AI Made Everyone Faster. But Faster Is Not Necessarily Better.
You just gave everyone in the building a chainsaw. Including the people who were already a danger with scissors. AI amplifies the sign of impact, not just the magnitude — and nobody is deploying it with that in mind.
AI Made Everyone Faster. But Faster Is Not Necessarily Better.
You just gave everyone in the building a chainsaw. Including the people who were already a danger with scissors.
The conversation nobody has at work
A trusted former colleague of mine — someone who started life as a developer and now directs an organization of over ten thousand people — shared a workforce model with me over virtual coffee. He has seen things at every level. His model was simple, cynical, and immediately recognizable to anyone who has spent serious time in a large organization:
- 10% of the people do 80% of the work
- 20% do 30%
- 30% do 0%
- 40% do -10%
Add those up. One hundred percent of the productive output comes from thirty percent of the workforce. The bottom forty percent are not merely unproductive — they are actively subtracting value. Whether the organization succeeds depends entirely on the top ten percent being far more impactful than the bottom forty percent are destructive.
No C-suite executive would say this in public. HR would spontaneously combust. Every corporate communication insists that “our people are our greatest asset” — all of them, presumably, including the forty percent who are setting things on fire.

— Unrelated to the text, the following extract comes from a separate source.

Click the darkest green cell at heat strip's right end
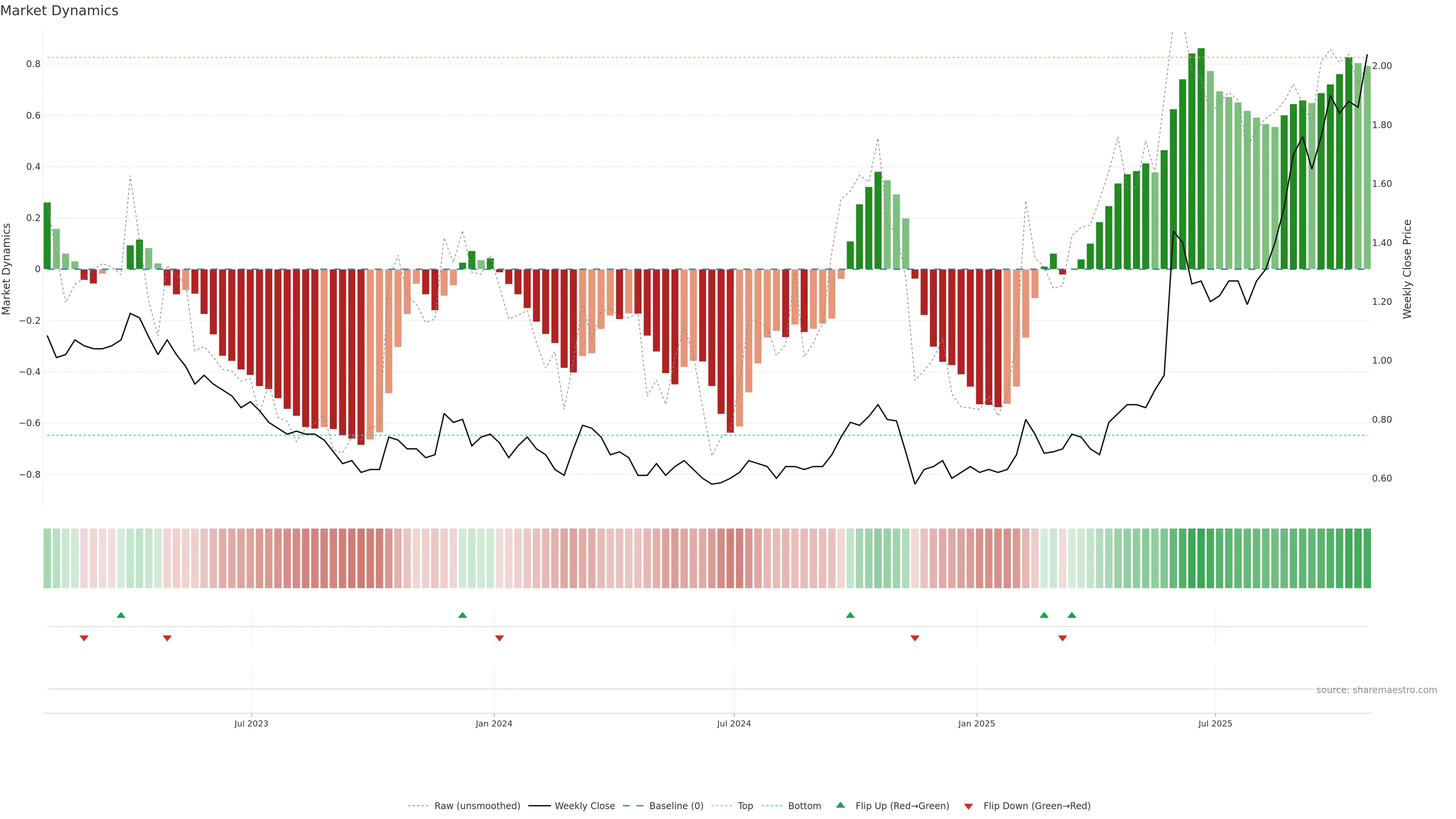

And yet. If you have spent twenty or thirty or forty years inside large organizations, you just read those numbers and nodded. Not because they are precisely calibrated — they are not — but because the shape is instantly familiar. You have seen it. You know exactly who falls where. You could probably sketch the distribution for your current organization on a napkin in under sixty seconds.
The uncomfortable question is what happens when you hand every one of those people a cognitive amplifier.

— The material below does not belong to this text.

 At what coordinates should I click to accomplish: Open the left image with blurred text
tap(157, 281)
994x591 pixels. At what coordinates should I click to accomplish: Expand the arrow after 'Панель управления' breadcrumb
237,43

The research says he’s roughly right
My friend’s specific numbers are anecdotal. The underlying pattern is one of the most replicated findings in organizational research.

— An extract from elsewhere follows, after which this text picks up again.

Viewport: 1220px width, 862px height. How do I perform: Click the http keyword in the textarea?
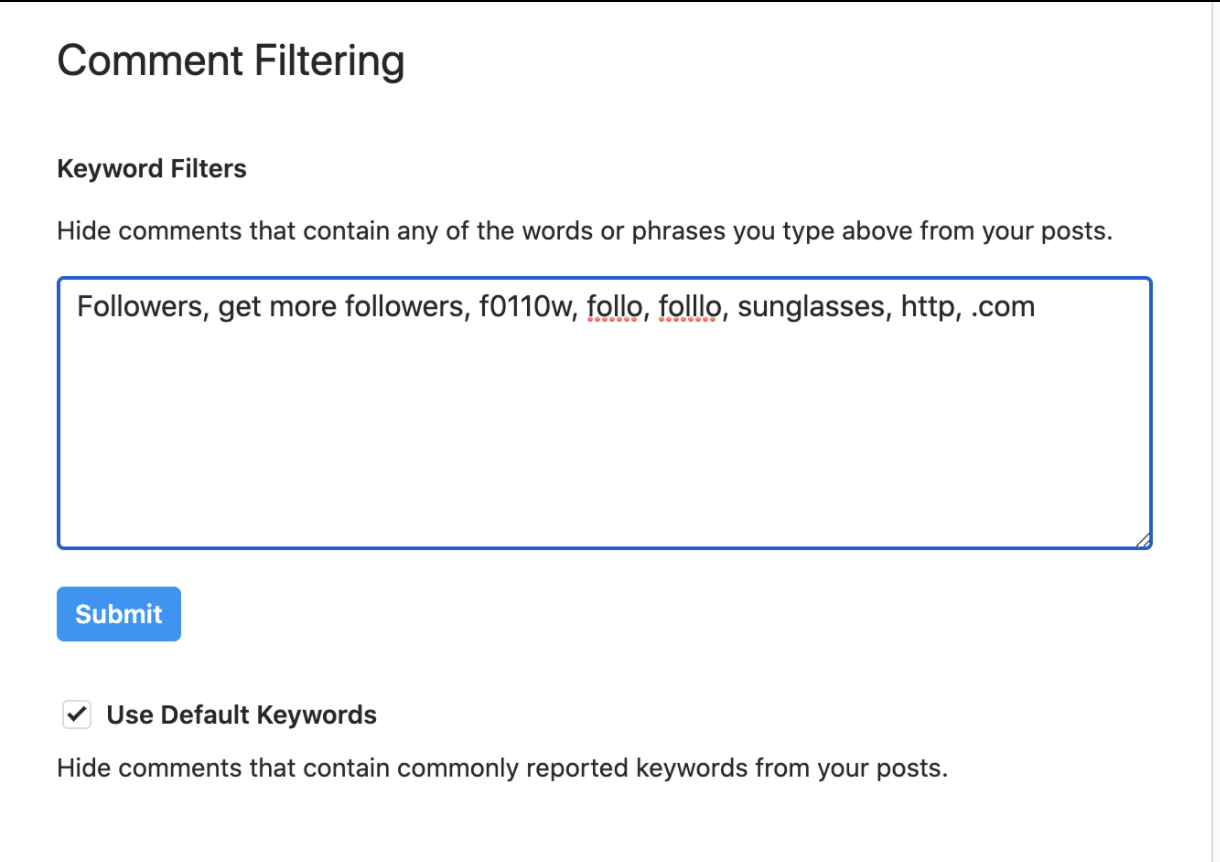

O’Boyle and Aguinis published the landmark study in 2012 — five studies, 198 samples, 633,263 individuals across researchers, entertainers, politicians, and athletes [1]. Their finding won the Personnel Psychology Best Article award: individual performance is not normally distributed. It follows a power-law distribution. The top decile produces roughly 30% of total output. The top quartile produces over 50%. This held consistently across industries, job types, performance measures, and time frames. Their 2014 follow-up found that 82.5% of 229 samples had significantly heavy right tails [2].
The phenomenon scales. In software engineering, every major study from Sackman in 1968 through Oliveira in 2023 confirms large individual variation — though the precise ratio is debated [3][4]. The most careful recent work suggests log-normal distributions with roughly a 2.4x ratio between top and bottom halves, not the dramatic 10:1 of older studies [4]. The skew is real. The specific multiplier depends on what you measure and how.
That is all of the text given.